WHAT THIS EXERCISE ASKS.
(a) How would you render this sentence from the Yellowstone Safe Passages text below in Spanish: "Our fence line surveys were conducted as a way to ground truth high-conflict areas."
(b) Could you proceed with the Yellowstone Safe Passages text below, picking up after its final sentence?

PROVIDED PASSAGE.
---

The Project

Enhancing the safety of
Montana’s US 89
for people and wildlife

Yellowstone Safe Passages started out of recognition that a community-led partnership would be best equipped to address and resolve wildlife-vehicle conflicts in our watershed. We are a community of citizens who live, work, and play in the Upper Yellowstone watershed. Our partners include state and federal agencies, park county elected officials, private foundations, community groups, conservation groups, anglers, and local landowners, business owners, and individuals who are working to enhance the safety of people and wildlife traveling along US 89.

Learn more about

Wildlife-Vehicle Conflict

On US 89

What Has Happened So Far

  • Community members with property adjacent to US 89 can play critical roles. For the past two years, Yellowstone Safe Passages has been convening community members to discuss opportunities and barriers to mitigating wildlife-vehicle conflicts. We invite community members to participate in developing lasting solutions and new partnerships between other locals and our agency partners. If you're a community member near the highway, please reach out to learn how you can support our work.

  • Our fence line surveys were conducted as a way to ground truth high-conflict areas. To do this, team members walked the fence lines along US 89 looking for obvious game trails and other signs of high-density crossing.

  • Since Spring of 2020, the team at Yellowstone Safe Passages has been monitoring Highway 89 with ArcGIS software and via game-trail cameras set up at unique locations near the highway. One of our staff members performs weekly surveys of the entire stretch of highway between Livingston and Gardiner, collecting data points where animal carcasses are observed on the shoulder of the road.

    Our citizen science program is a standardized data collection system being implemented by locals right here in the community! By recording both live and road-killed animals we can better understand how wildlife are moving along the road corridor and identify the highest risk areas for wildlife-vehicle collisions. This system, called ROaDS (The Roadkill Observation and Data System), provides critical information for decision-makers to most effectively develop solutions to make roads safer for people and wildlife!

  • Yellowstone Safe Passages partnered with the Center for Large Landscape Conservation and the Western Transportation Institute at Montana State University to develop a fine-scale Wildlife and Transportation Assessment of US 89 from Livingston to Gardiner. This assessment was an interdisciplinary collaborative process that brought together a diversity of stakeholders, data, and information to ultimately identify the areas with the greatest need to address wildlife-vehicle conflict and develop recommendations for potential short- and long-term actions to make Highway 89 safer for people and wildlife.

---

SUPPLIED DATA.
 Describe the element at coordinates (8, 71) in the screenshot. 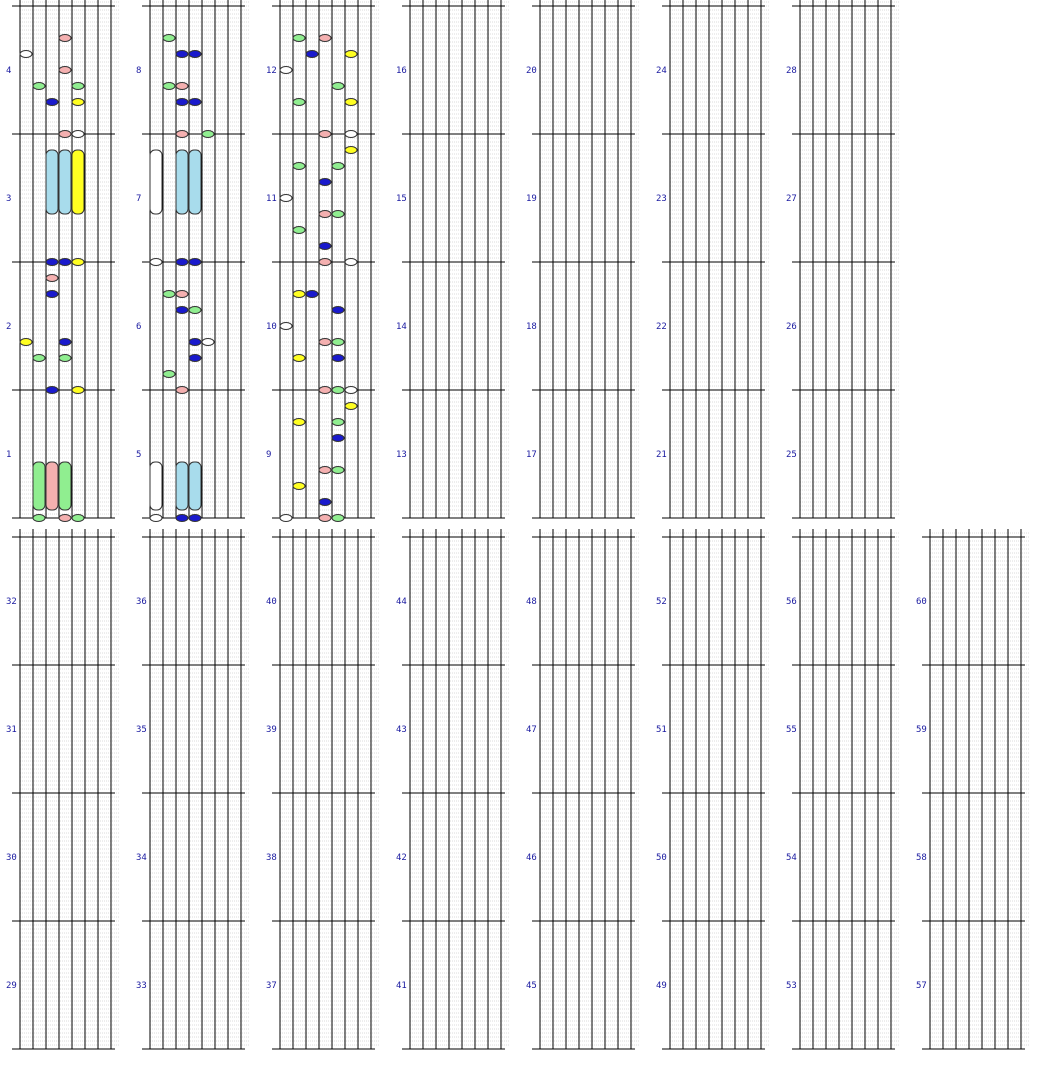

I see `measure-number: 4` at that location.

---

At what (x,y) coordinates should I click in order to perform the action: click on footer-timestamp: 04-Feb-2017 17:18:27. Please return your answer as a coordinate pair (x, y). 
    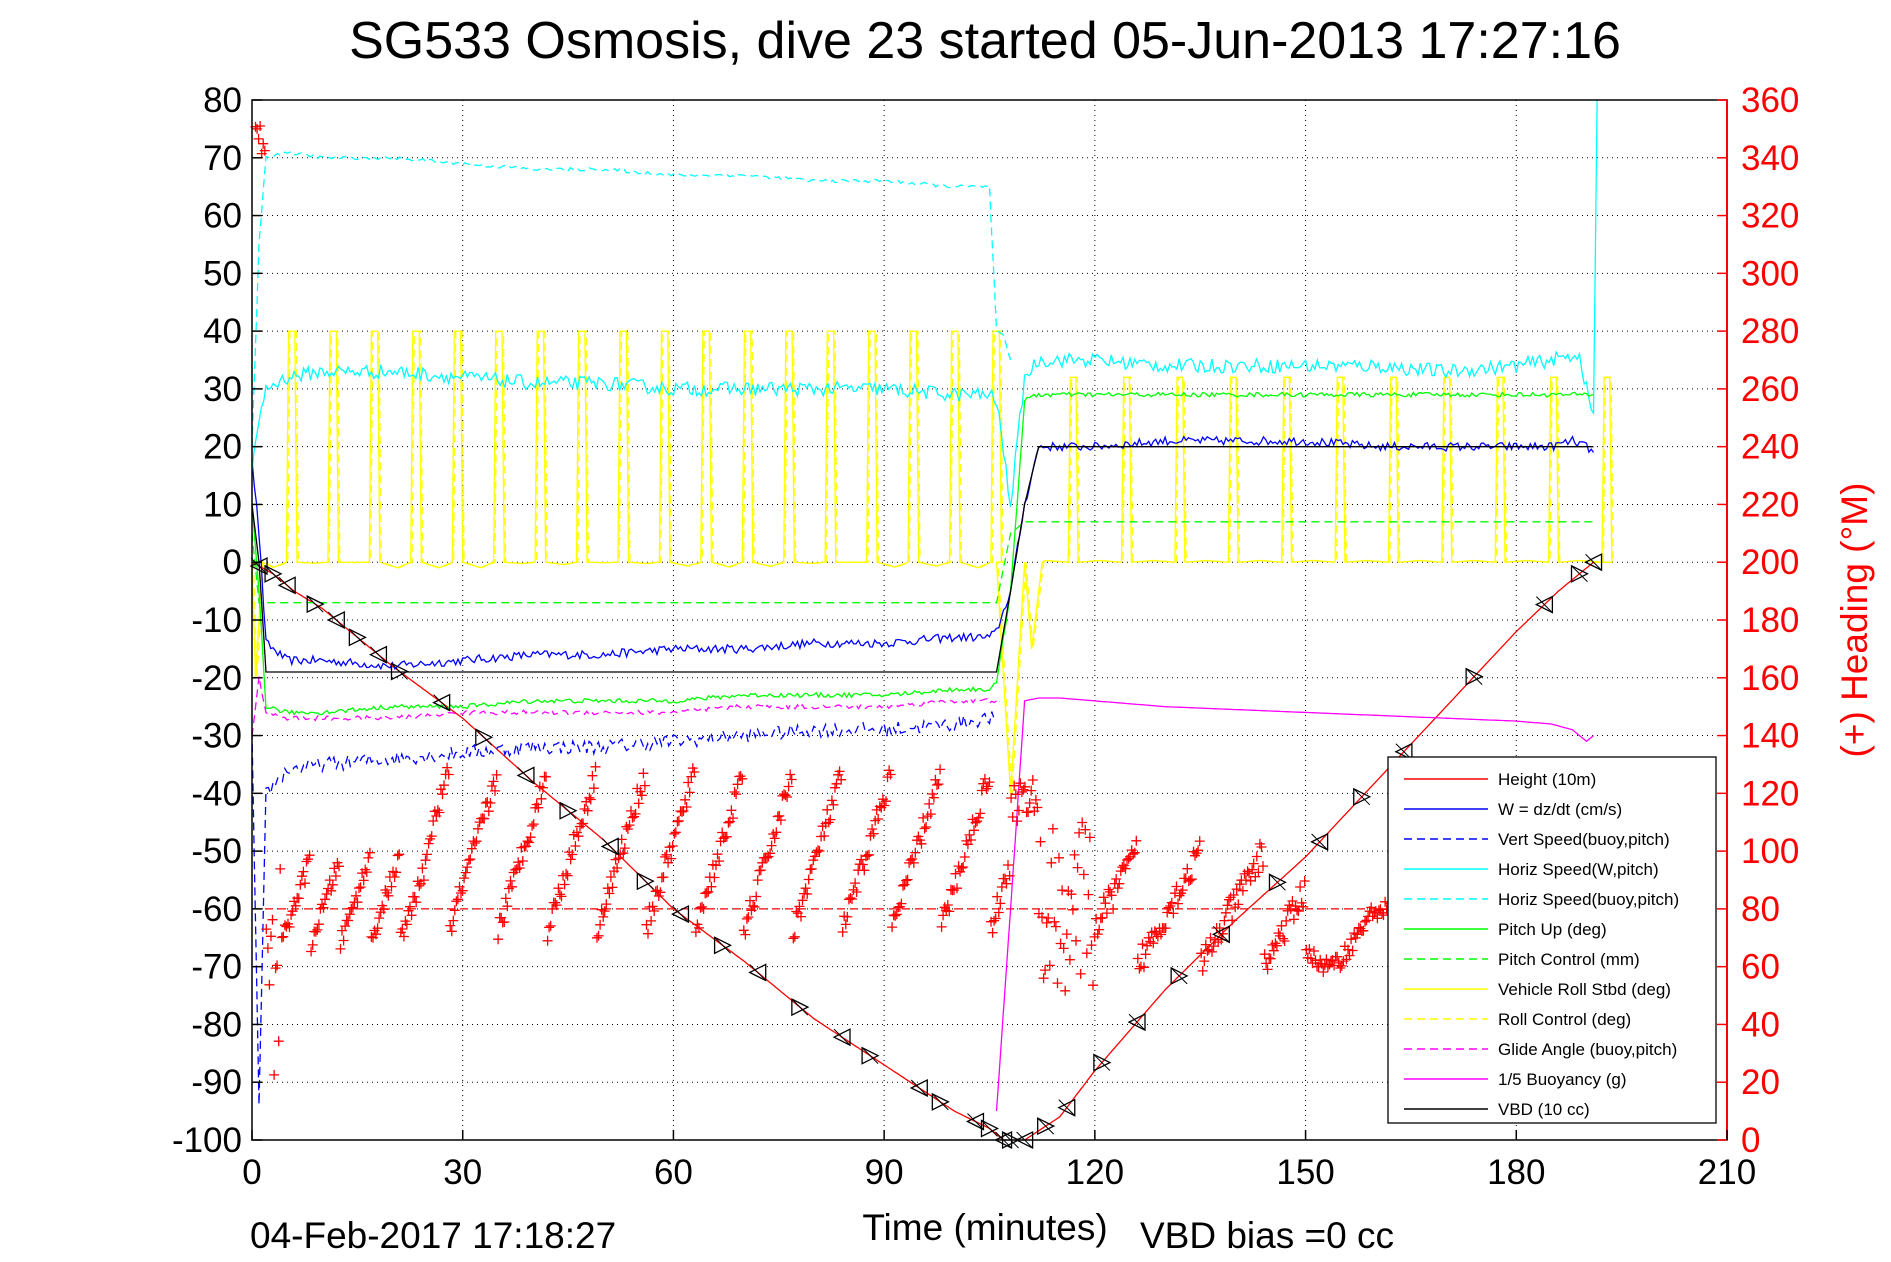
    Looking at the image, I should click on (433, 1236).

---

RESULTS FOR THE EXERCISE.
(a) Nuestros recorridos a lo largo de las cercas se realizaron como una forma de verificar sobre el terreno las zonas de alto conflicto.

(b)
Read The Highway Assessment

What We’re Working On Now

Engineering Feasibility Study

In May 2024, Yellowstone Safe Passages submitted an application for funding through the Montana Wildlife & Transportation Partnership (MWTP.) The application was targeting support for an engineering feasibility study for the Dome Mountain project area identified in our US 89 Wildlife & Transportation Assessment.

As of September 2024, we learned that the application was APPROVED!

So what does this mean? In short, we will be receiving support and completing an engineering feasibility study for the proposed wildlife overpasses! Once the study is completed, we will be able to approach larger federal grants for the actual buildout of the structures.

We have a lot of work ahead of us, but the wheels are in motion.

Stay tuned — we're so excited to share this journey with you!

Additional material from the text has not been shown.